Revealing the mechanism driving magnetic resonance in STM

The central idea of EPR is that radiofrequency (rf) photons excite unpaired electrons to a higher-energy spin state, which can be probed experimentally. However, the direct excitation of the EPR species by the magnetic field components of the rf tunneling current is estimated to be negligible. Several EPR-STM excitation and detection mechanisms have been proposed, including modulation of the tunneling barrier by the rf electric field, breathing of the density of states mediated by spin-orbit coupling, spin torque due to tunneling electrons, and piezoelectric coupling of the rf electric field to the magnetic adatom. In the piezoelectric coupling mechanism, the oscillating electric field couples to the electric dipole of the EPR species and induces motions in the inhomogeneous magnetic field of the nearby magnetic STM tip leading to an effective oscillating magnetic field that drives the EPR transitions [1].

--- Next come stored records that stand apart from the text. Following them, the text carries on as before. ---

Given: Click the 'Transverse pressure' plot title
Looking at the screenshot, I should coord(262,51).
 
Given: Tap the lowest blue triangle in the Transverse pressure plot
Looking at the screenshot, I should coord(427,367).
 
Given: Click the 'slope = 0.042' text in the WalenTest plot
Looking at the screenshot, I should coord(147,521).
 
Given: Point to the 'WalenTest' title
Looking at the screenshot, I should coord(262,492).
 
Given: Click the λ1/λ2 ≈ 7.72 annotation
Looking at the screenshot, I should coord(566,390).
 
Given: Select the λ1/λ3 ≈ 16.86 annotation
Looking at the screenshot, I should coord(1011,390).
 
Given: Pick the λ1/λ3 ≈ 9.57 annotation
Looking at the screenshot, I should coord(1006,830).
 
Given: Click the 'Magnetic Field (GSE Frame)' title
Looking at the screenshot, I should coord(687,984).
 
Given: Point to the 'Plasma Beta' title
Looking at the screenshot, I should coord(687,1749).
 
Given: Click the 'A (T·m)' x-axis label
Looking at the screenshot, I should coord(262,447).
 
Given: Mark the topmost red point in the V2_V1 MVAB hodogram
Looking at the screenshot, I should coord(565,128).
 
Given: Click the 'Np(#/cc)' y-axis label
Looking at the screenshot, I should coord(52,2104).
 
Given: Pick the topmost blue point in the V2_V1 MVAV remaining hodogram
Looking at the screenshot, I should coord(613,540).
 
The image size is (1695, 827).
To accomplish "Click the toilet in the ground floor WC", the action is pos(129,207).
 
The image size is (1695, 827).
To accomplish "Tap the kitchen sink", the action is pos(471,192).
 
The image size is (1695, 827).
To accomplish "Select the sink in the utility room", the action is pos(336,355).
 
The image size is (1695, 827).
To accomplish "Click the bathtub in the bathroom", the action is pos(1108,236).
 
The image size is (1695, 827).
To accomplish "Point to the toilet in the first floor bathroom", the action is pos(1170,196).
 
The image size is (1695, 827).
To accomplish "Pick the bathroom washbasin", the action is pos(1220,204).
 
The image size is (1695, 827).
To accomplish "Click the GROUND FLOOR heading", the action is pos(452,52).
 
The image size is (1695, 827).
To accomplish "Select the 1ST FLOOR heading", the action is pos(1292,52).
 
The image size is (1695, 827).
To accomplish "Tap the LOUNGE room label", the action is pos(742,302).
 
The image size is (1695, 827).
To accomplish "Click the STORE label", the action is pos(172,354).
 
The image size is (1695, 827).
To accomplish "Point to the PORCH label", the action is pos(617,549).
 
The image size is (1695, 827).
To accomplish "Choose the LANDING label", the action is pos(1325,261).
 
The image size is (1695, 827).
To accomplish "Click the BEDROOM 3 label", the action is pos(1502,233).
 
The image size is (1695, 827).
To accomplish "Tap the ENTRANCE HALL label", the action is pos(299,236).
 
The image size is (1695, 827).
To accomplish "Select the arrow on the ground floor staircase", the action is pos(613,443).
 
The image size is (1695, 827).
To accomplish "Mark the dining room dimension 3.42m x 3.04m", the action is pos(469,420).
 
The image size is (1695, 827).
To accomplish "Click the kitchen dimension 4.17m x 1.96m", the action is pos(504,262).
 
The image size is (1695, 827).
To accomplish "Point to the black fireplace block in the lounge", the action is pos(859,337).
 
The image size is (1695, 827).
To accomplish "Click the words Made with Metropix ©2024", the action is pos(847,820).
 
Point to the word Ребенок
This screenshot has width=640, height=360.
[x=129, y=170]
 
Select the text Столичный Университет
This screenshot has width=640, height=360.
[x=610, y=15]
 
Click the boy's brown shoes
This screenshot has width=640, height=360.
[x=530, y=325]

In our study [2], we compared the predictions of different EPR-STM models with an extensive EPR data set obtained for different tip-sample distances and strength of the oscillating electric field, effectively sampling the magnetic field gradient originating from the STM tip, see Figure (a). By calculating the displacement of the adatoms due to the electric field between tip and substrate (Figure b,c), we were able to estimate the Rabi rate of the EPR transitions (Figure (d), which we found in good agreement with the experiments. Our work supports quantitatively the piezoelectric coupling mechanism between tip and EPR species [1] and rules out a series of other mechanisms. Moreover, our model of the excitation process includes the precise orbital and spin degrees of freedom of the adatoms and revealed that Fe and TiH are driven by the longitudinal and transverse component of the oscillating magnetic field gradient, respectively. This finding has strong implications for the ability to drive and measure EPR in different EPR species on surfaces. Our model further predicts non-linear driving forces due to non-linearities in the relation between the electric field and the resulting displacements, which are very specific to the adatom species.